Our facilities in the United States are subject to federal, state and local environmental laws and regulations. Compliance with these provisions has not had any material adverse effect upon our capital expenditures, net earnings or competitive position. However, the legislative and regulatory burden placed on the industry raises our cost of doing business and therefore could impact profitability. Please refer to Item 1A, Risk Factors.
 
Regulation of Sale and Transportation of Natural Gas
 
Historically, the transportation and sales for resale of natural gas in interstate commerce have been regulated pursuant to the Natural Gas Act of 1938, the Natural Gas Policy Act of 1978 (the NGPA) and Federal Energy Regulatory Commission (“FERC”) regulations. Effective January 1, 1993, the Natural Gas Wellhead Decontrol Act for all “first sales” of natural gas.
 
Thus, all of our sales of natural gas may be made at market prices, subject to applicable contract provisions. Sales of natural gas are affected by availability, terms and cost of pipeline transportation. Since 1985, FERC has implemented regulations intended to make natural gas transportation more accessible to gas buyers and sellers on an open access, non-discriminatory basis. We cannot predict what further action FERC will take on these matters. Some of FERC’s more recent proposals may, however, adversely affect the availability and reliability of interruptible transportation service on interstate pipelines. We do not believe that we will be affected by any action taken materially differently than other natural gas producers, gatherers and marketers with which we compete. 
 
The Outer Continental Shelf Lands Act (the “OCSLA”) requires that all pipelines operating on or across the Outer Continental Shelf provides open-access, non-discriminatory service. There are currently no regulations implemented by FERC under its OCSLA authority on gatherers and other entities outside the reach of its NGA jurisdiction. Therefore, we do not believe that any action taken under OCSLA will affect us in a way that materially differs from the way it affects other natural gas producers, gatherers and marketers with which we compete.

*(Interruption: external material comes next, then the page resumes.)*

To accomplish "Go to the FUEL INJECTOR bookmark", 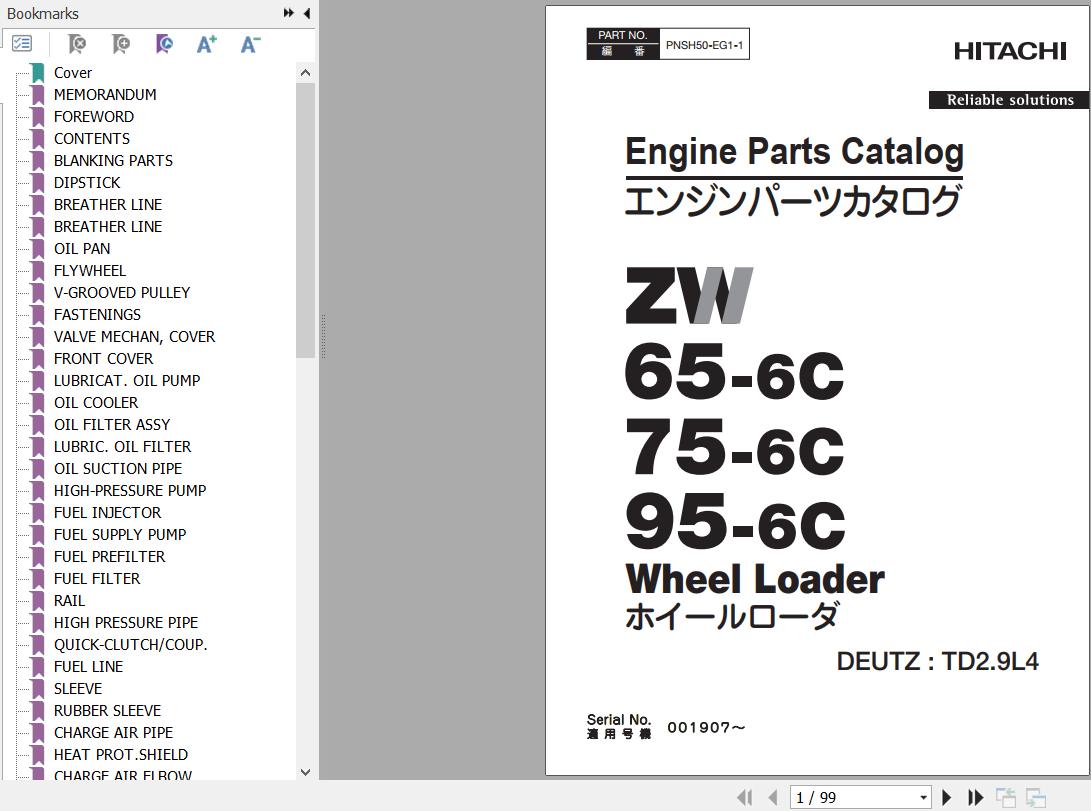I will click(107, 512).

Our natural gas sales are generally made at the prevailing market price at the time of sale. Therefore, even though we sell significant volumes to major purchasers, we believe that other purchasers would be willing to buy our natural gas at comparable market prices.

Natural gas continues to supply a significant portion of North America’s energy needs and we believe the importance of natural gas in meeting this energy need will continue. The impact of the ongoing economic downturn on natural gas supply and demand fundamentals has resulted in extremely volatile natural gas prices, which is expected to continue.
 
 
7

 

On August 8, 2005, the Energy Policy Act of 2005 (the “2005 EPA”) was signed into law. This comprehensive act contains many provisions that will encourage oil and natural gas exploration and development in the United States. The 2005 EPA directs FERC and other federal agencies to issue regulations that will further the goals set out in the 2005 EPA. The 2005 EPA amends the NGA to make it unlawful for “any entity,” including otherwise non-jurisdictional producers such as us, to use any deceptive or manipulative device or contrivance in connection with the purchase or sale of natural gas or the purchase or sale of transportation services subject to regulation by FERC, in contravention of rules prescribed by FERC. On January 20, 2006, FERC issued rules implementing this provision. The rules make it unlawful in connection with the purchase or sale of natural gas subject to the jurisdiction of FERC, or the purchase or sale of transportation services subject to the jurisdiction of FERC, for any entity, directly or indirectly, to use or employ any device, scheme or artifice to defraud; to make any untrue statement of material fact or omit to make any such statement necessary to make the statements made not misleading; or to engage in any act or practice that operates as a fraud or deceit upon any person. The new anti-manipulation rule does not apply to activities that relate only to intrastate or other non-jurisdictional sales or gathering, but does apply to activities of otherwise non-jurisdictional entities to the extent the activities are conducted “in connection with” gas sales, purchases or transportation subject to FERC jurisdiction. It therefore reflects a significant expansion of FERC’s enforcement authority. We do not anticipate that we will be affected any differently than other producers of natural gas.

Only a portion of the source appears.